水靈兒見狀,不由得笑出了聲,一臉歉意的道“少卿大人,不好意思了,我家太窮了,已多年沒換一把好椅子,讓大人受驚了。”
屠蘇蘇擺擺手,似乎不介意的道“無妨無妨,本官自小再窮鄉僻壤長大,比這還惡劣的環境都待過”
區區陋室,與亂葬崗相比簡直小巫見大巫。
自見到水靈兒開始,屠蘇蘇就知道她看向陸曜的眼神非同一般。
那種充滿愛意和迷戀的目光,也曾在李晚寧身上看到過。
毫無疑問的,陸曜又給自己招來了一朵桃花。
一想到此處,屠蘇蘇暗中掐了陸曜的胳膊,瞪了他一眼。
陸曜吃痛的倒吸一口涼氣,對上屠蘇蘇的目光,無奈的笑了笑。
將屠蘇蘇冰涼的手握在了手心里,企圖安撫她吃醋的小脾氣。
水靈兒自然沒有察覺到兩人私下的小動作,勤快的給兩人倒了兩杯茶水,那目光就沒有從陸曜身上離開過。

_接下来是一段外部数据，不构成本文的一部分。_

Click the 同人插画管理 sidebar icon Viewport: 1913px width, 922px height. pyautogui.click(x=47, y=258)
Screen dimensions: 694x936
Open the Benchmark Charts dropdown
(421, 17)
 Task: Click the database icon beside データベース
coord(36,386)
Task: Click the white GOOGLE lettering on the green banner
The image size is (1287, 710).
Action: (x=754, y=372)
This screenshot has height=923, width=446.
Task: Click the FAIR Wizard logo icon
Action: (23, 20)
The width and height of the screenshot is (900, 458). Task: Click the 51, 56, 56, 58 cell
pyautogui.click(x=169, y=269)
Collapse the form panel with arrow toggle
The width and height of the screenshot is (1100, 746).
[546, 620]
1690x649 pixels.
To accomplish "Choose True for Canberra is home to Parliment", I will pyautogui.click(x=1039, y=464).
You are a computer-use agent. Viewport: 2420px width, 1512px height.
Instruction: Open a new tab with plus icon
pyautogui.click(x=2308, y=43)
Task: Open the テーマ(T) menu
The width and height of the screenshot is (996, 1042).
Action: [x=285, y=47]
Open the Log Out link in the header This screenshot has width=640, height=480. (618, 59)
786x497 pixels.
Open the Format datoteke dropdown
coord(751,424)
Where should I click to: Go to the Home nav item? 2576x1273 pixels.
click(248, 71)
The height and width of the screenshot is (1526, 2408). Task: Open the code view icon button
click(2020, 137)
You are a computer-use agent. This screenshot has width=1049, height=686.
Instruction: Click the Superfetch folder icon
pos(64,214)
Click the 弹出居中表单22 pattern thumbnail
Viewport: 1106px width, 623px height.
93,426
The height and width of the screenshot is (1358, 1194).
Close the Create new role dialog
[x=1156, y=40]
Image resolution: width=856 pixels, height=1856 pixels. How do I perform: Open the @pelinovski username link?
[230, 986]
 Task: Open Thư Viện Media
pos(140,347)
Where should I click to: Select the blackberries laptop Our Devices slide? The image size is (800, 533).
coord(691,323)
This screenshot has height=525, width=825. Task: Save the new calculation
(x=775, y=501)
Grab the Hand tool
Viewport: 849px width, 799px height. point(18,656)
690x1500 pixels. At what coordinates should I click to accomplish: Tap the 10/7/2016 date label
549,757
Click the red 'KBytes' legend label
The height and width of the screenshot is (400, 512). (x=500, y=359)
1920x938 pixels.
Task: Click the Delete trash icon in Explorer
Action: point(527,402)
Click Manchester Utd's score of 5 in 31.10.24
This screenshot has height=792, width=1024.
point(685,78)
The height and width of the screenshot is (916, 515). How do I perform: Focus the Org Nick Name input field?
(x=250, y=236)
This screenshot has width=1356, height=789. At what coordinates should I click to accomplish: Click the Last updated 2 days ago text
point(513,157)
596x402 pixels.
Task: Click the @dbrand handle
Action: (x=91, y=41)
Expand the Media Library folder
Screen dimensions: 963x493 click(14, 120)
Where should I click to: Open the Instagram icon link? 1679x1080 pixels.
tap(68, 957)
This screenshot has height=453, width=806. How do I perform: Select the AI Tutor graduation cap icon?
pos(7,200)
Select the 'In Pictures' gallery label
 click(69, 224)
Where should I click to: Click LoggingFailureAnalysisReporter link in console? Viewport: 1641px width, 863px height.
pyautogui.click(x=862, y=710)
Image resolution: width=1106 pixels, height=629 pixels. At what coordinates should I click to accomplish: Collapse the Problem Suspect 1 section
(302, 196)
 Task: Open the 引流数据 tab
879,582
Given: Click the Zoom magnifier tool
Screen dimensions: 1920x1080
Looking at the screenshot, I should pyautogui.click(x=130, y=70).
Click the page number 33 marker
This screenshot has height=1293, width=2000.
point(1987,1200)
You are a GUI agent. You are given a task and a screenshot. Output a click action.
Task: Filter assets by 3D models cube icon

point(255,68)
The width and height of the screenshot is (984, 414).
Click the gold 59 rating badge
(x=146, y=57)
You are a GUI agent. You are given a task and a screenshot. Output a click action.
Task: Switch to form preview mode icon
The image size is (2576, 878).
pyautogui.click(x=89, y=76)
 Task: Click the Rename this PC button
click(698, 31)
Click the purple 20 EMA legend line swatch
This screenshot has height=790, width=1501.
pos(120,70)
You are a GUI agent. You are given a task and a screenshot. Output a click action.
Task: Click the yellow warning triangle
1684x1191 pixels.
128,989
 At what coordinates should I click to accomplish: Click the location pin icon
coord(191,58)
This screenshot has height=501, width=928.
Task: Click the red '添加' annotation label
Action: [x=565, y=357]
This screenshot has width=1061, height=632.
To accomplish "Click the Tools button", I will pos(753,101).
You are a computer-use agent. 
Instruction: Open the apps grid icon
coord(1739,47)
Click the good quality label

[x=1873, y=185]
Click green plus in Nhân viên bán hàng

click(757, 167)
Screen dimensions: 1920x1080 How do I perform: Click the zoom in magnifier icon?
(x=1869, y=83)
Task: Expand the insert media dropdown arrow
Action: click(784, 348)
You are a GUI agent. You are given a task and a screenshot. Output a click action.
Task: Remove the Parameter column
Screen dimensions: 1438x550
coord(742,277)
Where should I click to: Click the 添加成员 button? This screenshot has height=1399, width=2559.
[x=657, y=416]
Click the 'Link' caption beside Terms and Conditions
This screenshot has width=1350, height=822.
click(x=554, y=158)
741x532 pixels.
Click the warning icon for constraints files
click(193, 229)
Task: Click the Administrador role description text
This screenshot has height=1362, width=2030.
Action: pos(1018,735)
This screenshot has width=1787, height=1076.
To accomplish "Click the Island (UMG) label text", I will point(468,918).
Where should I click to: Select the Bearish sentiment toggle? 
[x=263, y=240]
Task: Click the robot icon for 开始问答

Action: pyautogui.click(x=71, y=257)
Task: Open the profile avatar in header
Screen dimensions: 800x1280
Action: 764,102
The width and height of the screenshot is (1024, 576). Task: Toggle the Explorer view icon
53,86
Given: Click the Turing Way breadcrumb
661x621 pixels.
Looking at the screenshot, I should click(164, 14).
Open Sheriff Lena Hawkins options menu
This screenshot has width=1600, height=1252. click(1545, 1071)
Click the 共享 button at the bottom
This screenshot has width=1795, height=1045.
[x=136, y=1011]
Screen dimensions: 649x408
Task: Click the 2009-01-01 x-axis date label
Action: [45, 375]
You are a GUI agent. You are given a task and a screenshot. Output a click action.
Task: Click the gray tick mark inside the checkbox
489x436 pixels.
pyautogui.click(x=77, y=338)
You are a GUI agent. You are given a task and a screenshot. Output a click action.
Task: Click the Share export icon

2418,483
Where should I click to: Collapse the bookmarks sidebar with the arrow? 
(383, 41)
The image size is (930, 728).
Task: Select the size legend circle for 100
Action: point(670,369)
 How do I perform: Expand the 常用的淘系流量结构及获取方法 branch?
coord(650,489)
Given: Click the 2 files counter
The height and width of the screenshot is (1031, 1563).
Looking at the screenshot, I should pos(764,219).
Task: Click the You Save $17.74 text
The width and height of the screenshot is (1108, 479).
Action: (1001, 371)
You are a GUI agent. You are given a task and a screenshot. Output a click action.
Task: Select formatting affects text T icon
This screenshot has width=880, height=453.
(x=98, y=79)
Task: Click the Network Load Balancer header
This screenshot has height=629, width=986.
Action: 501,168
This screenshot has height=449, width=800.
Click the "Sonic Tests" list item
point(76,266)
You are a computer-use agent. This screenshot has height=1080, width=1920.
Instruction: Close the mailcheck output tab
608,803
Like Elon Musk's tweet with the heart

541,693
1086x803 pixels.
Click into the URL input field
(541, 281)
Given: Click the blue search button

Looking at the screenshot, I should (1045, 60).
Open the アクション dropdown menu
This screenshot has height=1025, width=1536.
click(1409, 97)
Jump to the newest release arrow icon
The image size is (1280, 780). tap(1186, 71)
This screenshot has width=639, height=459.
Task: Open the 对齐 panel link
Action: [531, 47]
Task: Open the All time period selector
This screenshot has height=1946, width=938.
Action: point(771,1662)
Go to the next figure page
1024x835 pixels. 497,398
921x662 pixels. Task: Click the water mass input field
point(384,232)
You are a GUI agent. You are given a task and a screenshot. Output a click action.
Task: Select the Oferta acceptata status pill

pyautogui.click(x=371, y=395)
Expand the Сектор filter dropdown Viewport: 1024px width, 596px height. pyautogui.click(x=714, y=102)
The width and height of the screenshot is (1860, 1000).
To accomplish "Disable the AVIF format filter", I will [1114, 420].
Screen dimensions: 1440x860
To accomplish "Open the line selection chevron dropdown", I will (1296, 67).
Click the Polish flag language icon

“陸曜哥哥,你今日要來怎么不提前告知我一聲,我也好有個準備。”
陸曜聞言,嘴角上揚起微微的弧度,握緊了屠蘇蘇的手,看向她道“今日為了一樁案子前來,所以冒昧打擾了。”
水靈兒笑著搖搖頭,臉頰浮起一片微紅,“陸曜哥哥,你與我哥本就是好友,我也算是你的妹妹,談不上打擾不打擾的。”
看到這一幕,屠蘇蘇頓時明白了。
原來水靈兒便是林辭的親妹妹,這也解釋了為何林辭邀江云鳶泛舟游湖,大抵其中因為是水靈兒的緣故。
陸曜說完,目光看向了屠蘇蘇心,眼神示意著她向水靈兒提出問題。
屠蘇蘇自然明白陸曜眼神里的暗示,便咳嗽了一聲,打斷了正在一臉犯花癡的水靈兒。
“水靈兒,不知你身上有沒有關于你師父的畫像。”
屠蘇蘇思來想去,還是覺得找到江云鳶的畫像最為重要。
不然只憑著一個名字,如何能在茫茫人海中尋找到蛛絲馬跡。
更何況有了畫像,尋找起來就容易多了。
水靈兒聞言,毫不猶豫的點點頭。
站起身來,朝身后的床鋪走去,從床鋪底下拉出了一個大箱子。
屠蘇蘇端起桌上的燭臺,走到水靈兒身旁,替她照明。
只見水靈兒打開了箱子上的鎖,一卷卷畫軸靜靜地躺在箱子里。
水靈兒臉上閃過一絲哀傷,眼角處含著淚花,似乎箱子里的東西對她來說,就像是一處鮮血淋淋的傷疤。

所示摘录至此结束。